Over the next decade or so, the restaurant transitioned from making Middle Eastern and Indian foods into cooking Haitian cuisine entirely — eventually changing its name from Creative Kitchen to Naomi’s, named after Yaron’s mother.

As the restaurant grew, so did the Yemini family. Shula gave birth to two sons, Noam and Omaar, who were both conceived and born in a tent in the restaurant’s massive backyard garden.

“I don’t know if it’s just because I was born here, but I really feel like this place has some soul to it,” said Noam, who is now 31 and works as the restaurant’s general manager.

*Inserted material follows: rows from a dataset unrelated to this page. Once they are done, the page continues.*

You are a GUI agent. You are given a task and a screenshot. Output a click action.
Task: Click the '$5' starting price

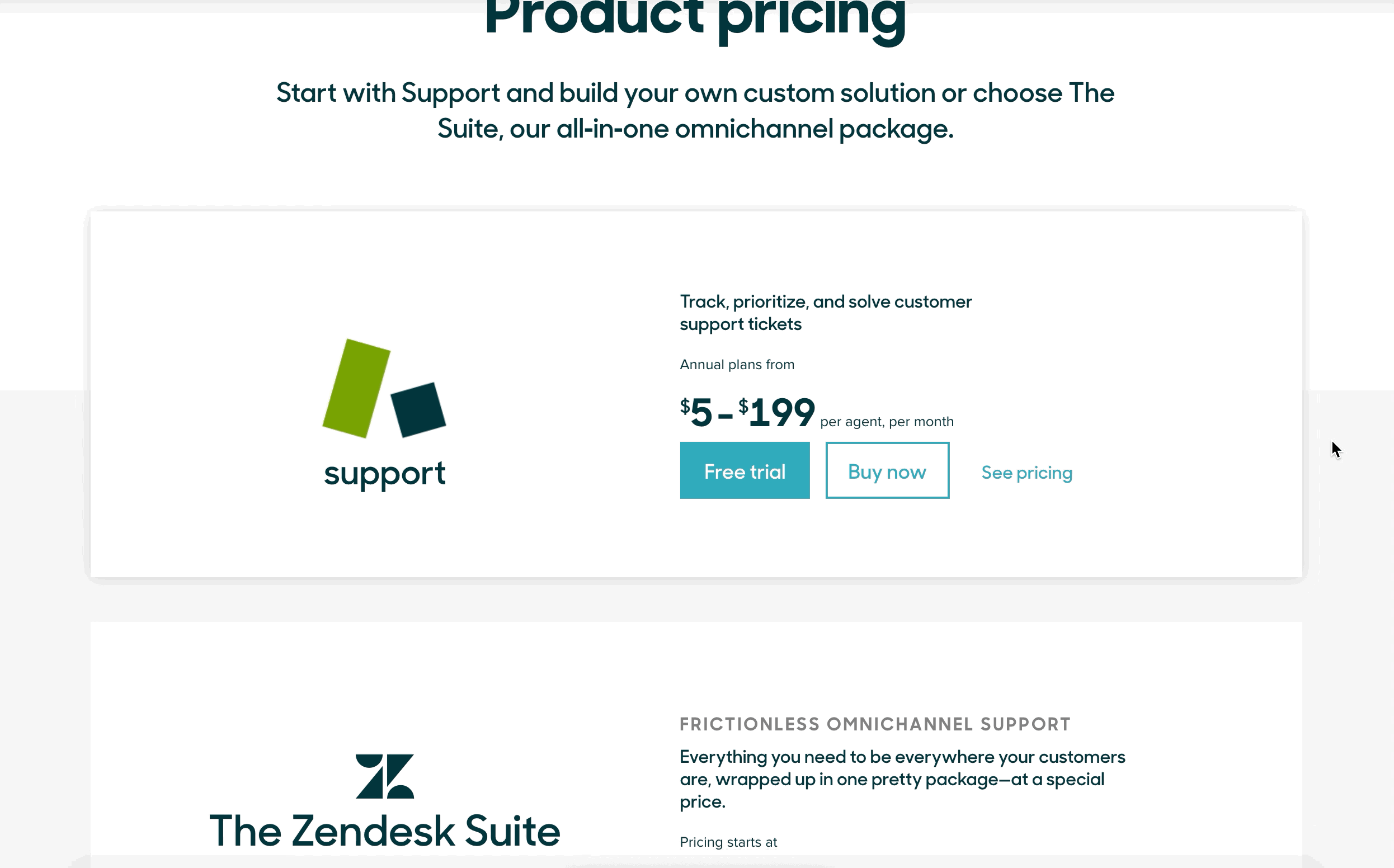(x=696, y=412)
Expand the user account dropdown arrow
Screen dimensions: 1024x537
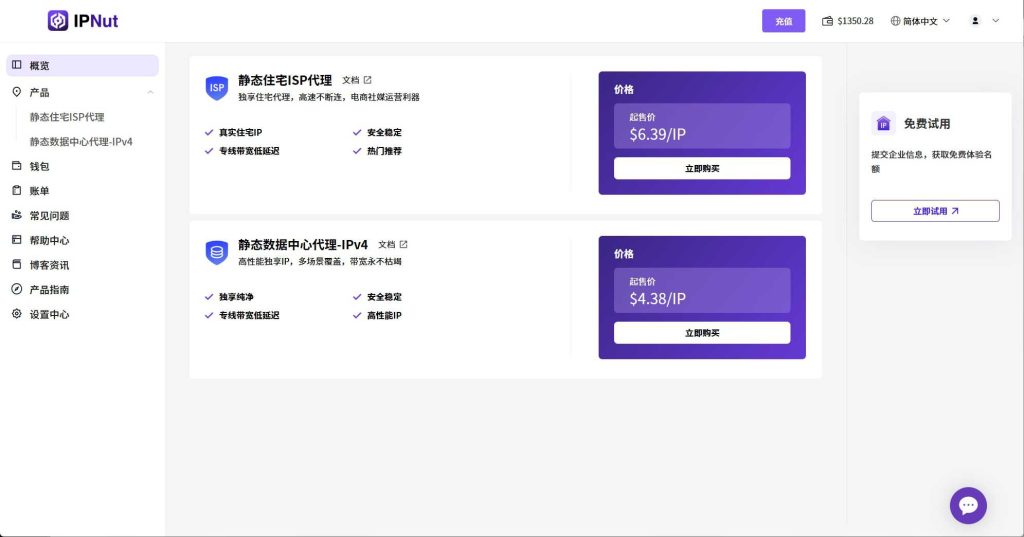click(x=995, y=21)
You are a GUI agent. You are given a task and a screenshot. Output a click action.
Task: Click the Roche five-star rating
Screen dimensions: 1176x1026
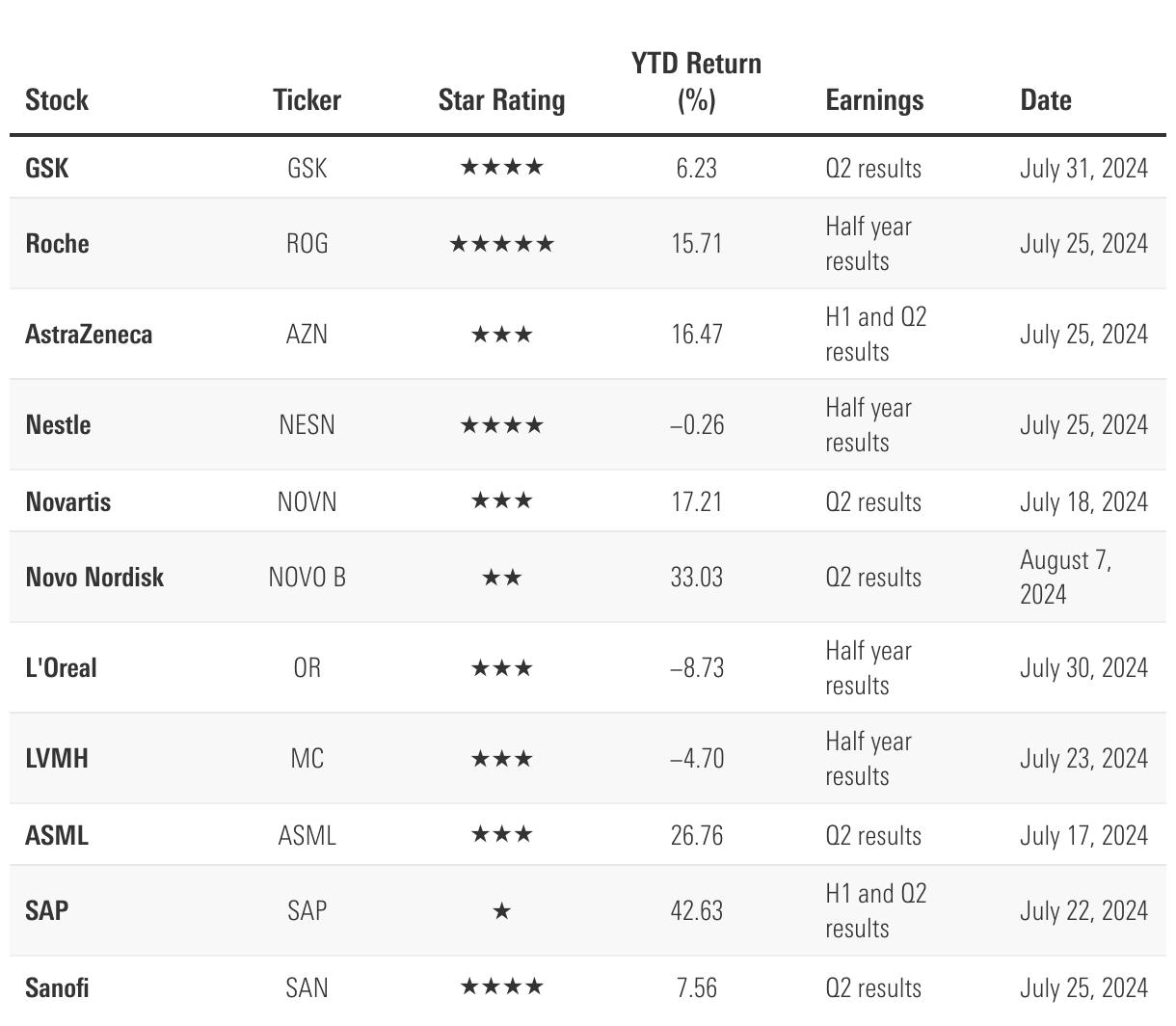pyautogui.click(x=502, y=244)
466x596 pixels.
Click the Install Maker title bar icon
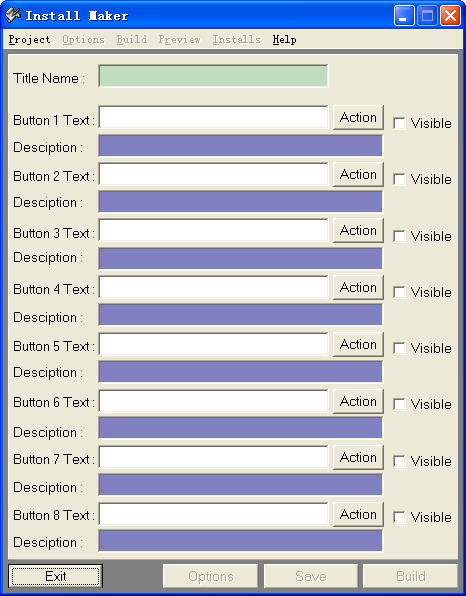click(13, 15)
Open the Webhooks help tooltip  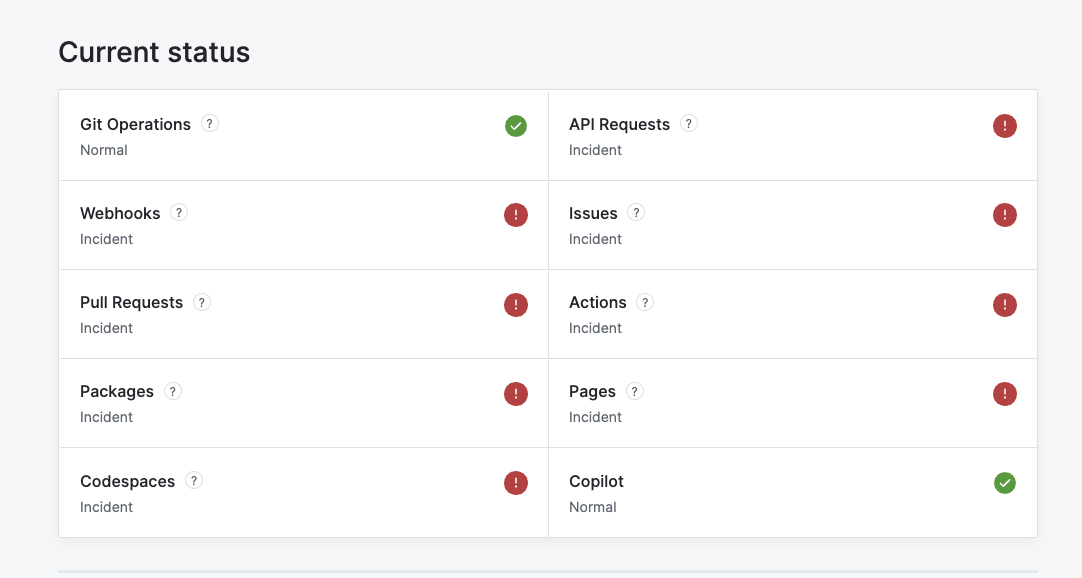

That backyard became a gathering point for locals from all over Liberty City and Little Haiti. It gained picnic tables, an urban garden, and a stage where locals would hang out and perform. Artists painted massive murals along the walls and local musicians built two recording booths to record amateur albums. Yaron set up a pirate radio station from which he would broadcast talk shows about spirituality and enlightenment. Guest DJs came by to host their own shows, too.

But remember, this whole thing came together sort of by accident. So the pirate radio, the recording booths, the stage — nothing was actually approved by city permits. That proved a bit tricky to explain to the police who stopped by to quiet down a party in the garden last year.

When they showed up to find a community center of sorts — complete with an unregistered performance space, radio station, and art exhibits — the police had no choice but to shut it down.

To the community’s dismay, Naomi’s had to shut their window seven months ago.

“I was so angry,” said Malaikye Louis, who is of Haitian and French descent and has been coming to the restaurant for years.

“My brother loves good Haitian food, and when he finds something he likes, he sticks to it,” his sister, Nadeige Joulmiste added. “He really likes Naomi’s.”

Rather than closing up shop for good, the Yeminis set out to untangle the whole fiasco and reopen — this time in accordance with the law. For the past seven months they’ve been toiling away, knee deep in paperwork and city permits. Their window re-opened this March, and now the beloved garden is back, too.

“It was a sour situation, but we took the lemons and made lemonade,” Yaron said with a warm smile.